## TASK INSTRUCTIONS
The entries are to be duplicated exactly, with nothing left out.

==== DATA ====

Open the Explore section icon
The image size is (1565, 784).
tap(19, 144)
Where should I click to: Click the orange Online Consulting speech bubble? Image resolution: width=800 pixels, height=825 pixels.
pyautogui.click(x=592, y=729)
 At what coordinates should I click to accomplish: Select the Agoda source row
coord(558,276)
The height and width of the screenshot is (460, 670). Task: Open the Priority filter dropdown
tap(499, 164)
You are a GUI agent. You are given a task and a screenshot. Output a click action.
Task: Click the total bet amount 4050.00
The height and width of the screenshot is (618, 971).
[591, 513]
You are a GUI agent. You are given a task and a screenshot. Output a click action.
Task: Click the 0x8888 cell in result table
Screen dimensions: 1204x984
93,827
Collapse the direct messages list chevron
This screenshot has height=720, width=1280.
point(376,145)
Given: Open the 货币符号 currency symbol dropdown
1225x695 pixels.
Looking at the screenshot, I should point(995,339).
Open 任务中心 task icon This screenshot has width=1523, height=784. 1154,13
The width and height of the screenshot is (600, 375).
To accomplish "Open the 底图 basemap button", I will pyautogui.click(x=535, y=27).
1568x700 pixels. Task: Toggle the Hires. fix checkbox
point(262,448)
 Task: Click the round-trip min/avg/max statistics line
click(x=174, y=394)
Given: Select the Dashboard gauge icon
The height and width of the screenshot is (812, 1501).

====

## THE COMPLETED TASK
Open the Explore section icon
The image size is (1565, 784).
tap(19, 144)
Where should I click to: Click the orange Online Consulting speech bubble? Image resolution: width=800 pixels, height=825 pixels.
pyautogui.click(x=592, y=729)
 At what coordinates should I click to accomplish: Select the Agoda source row
coord(558,276)
The height and width of the screenshot is (460, 670). Task: Open the Priority filter dropdown
tap(499, 164)
You are a GUI agent. You are given a task and a screenshot. Output a click action.
Task: Click the total bet amount 4050.00
The height and width of the screenshot is (618, 971).
[591, 513]
You are a GUI agent. You are given a task and a screenshot. Output a click action.
Task: Click the 0x8888 cell in result table
Screen dimensions: 1204x984
93,827
Collapse the direct messages list chevron
This screenshot has height=720, width=1280.
point(376,145)
Given: Open the 货币符号 currency symbol dropdown
1225x695 pixels.
Looking at the screenshot, I should point(995,339).
Open 任务中心 task icon This screenshot has width=1523, height=784. 1154,13
The width and height of the screenshot is (600, 375).
To accomplish "Open the 底图 basemap button", I will pyautogui.click(x=535, y=27).
1568x700 pixels. Task: Toggle the Hires. fix checkbox
point(262,448)
 Task: Click the round-trip min/avg/max statistics line
click(x=174, y=394)
Given: Select the Dashboard gauge icon
The height and width of the screenshot is (812, 1501).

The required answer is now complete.